同时运行的第二个经济转变是奴隶贸易的禁止和对非洲商品如象牙和棕榈油等的求的增长。西非的奴隶贸易在18世纪到达顶峰,但是从英国福音派基督教改革者为先锋的人道主义原则出发认为应当禁止(1807年)从西非的奴隶进口,并最终(1833年)几乎消除了奴隶进口。1933年之后英国政府在西非海域建立一个海军中队,这支军队根据指令拦截贩卖奴隶的船只。无论任何时候只要有奴隶被捕获时都被运到塞拉里昂英国海军基地,并在此放归自由。在这里产生一种极不正常的混居,并且在很久之前在非洲这个地区就有狂热的基督教人口。

只有阿拉伯人进行东非的奴隶贸易。该地的奴隶贸易不断扩大,一直持续到1860年代在英国外交和海军威慑下第一次限制并最终在1897年废除了该地的奴隶贸易时。

而正是由于奴隶贸易的兴盛才让一些沿海的统治者建立了大量的国家,如西非的贝宁国王和东非的桑给巴尔苏丹王国。因为捕获奴隶从根本上严重破坏了非洲的财富和人口,因此,禁止奴隶贸易必然有助于为以后国家的建立提供一个更强大的经济基础。

随着奴隶贸易的衰落,欧洲机器制衣和其他产品与各种非洲原材料的交换不断增长。组织这类贸易并从中收税并无损国家建立的基础,另一方面,欧洲和商人也发现向非洲出口武器有利可图。随着象牙贸易的增长,狩猎者可以使用新枪来猎杀大象。枪也给统治者和酋长带来了很多好处,他们可以让士兵使用一些新式武器。随着效能好的军火的传播,包括一些像在祖鲁战争中诞生的锋利的长矛和西非博尔努王国的装甲骑兵等优越的武器都完全过时了。当然,这为整个非洲政治体系带来了一种让人极度不安的因素。

这些在农业、贸易和武器上的影响深远的变革足以颠覆非洲社会。另外一个就是宗教因素。狂热的穆斯林教徒的活动增加了另外一个层面的变革,而这个种变革在1850年之后的几十年间产生了很大的影响。
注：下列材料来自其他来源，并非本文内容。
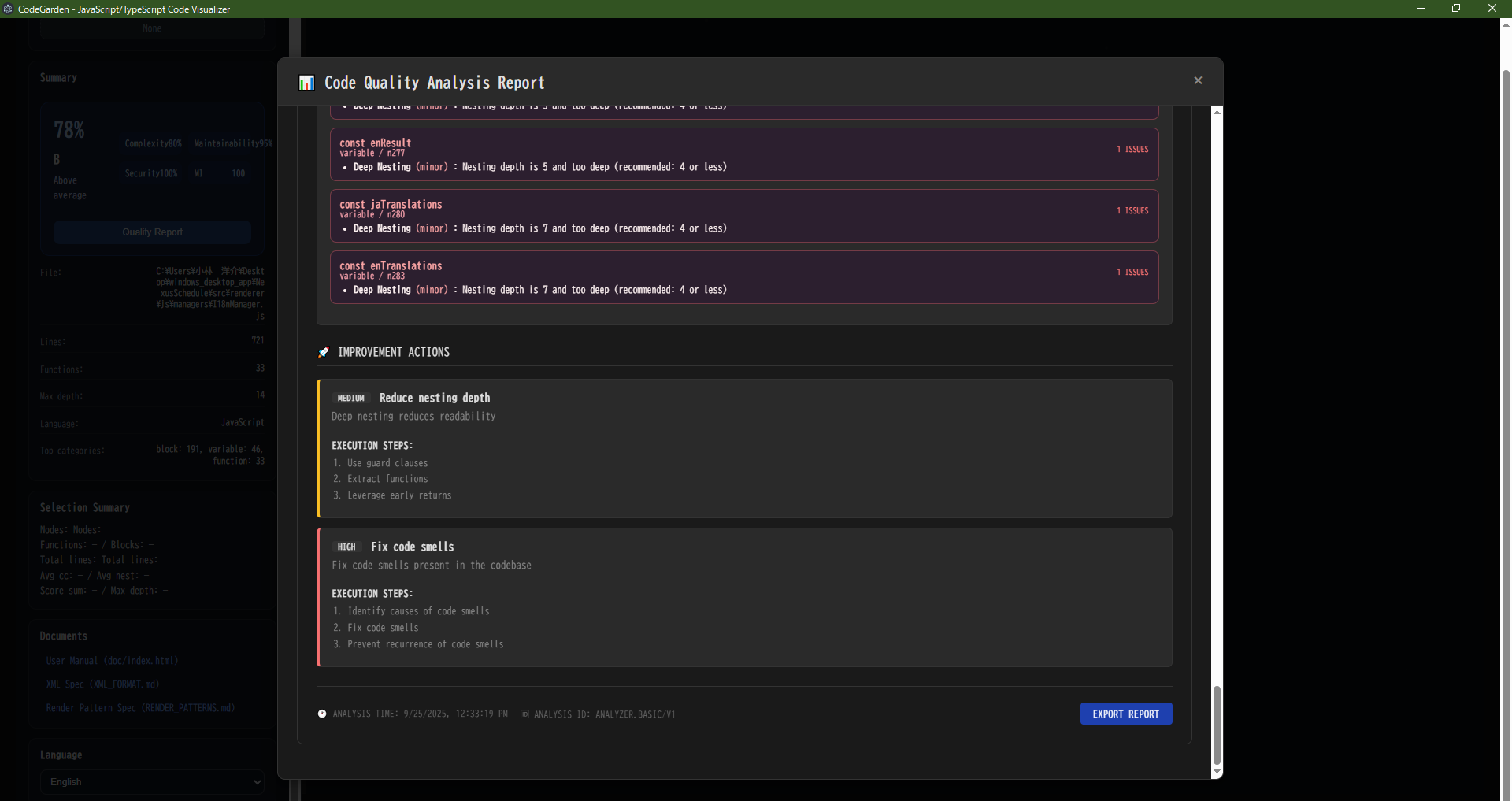Restore down the CodeGarden window
The image size is (1512, 801).
click(x=1455, y=9)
非洲的穆斯林传教几乎和伊斯兰教一样久远。并且在整个19世纪中对穆罕默德的信仰不断扩大到新的地区,直到20世纪传教的方式与以前都没有什么根本的差异。在东非和西非大多数国家的统治者都发现穆斯林律法的思想非常有助于对国家的统治和扩张他们的权力。例如在阿散蒂王国(现代的加纳)尽管很多地方仍然保持着多神教信仰,而且穆斯林并入到阿散蒂村庄仅是停留在表面层次,但是组织健全的阿散蒂王国的王室中有一个穆斯林律法专家组织帮助统治者管理他的日常事务。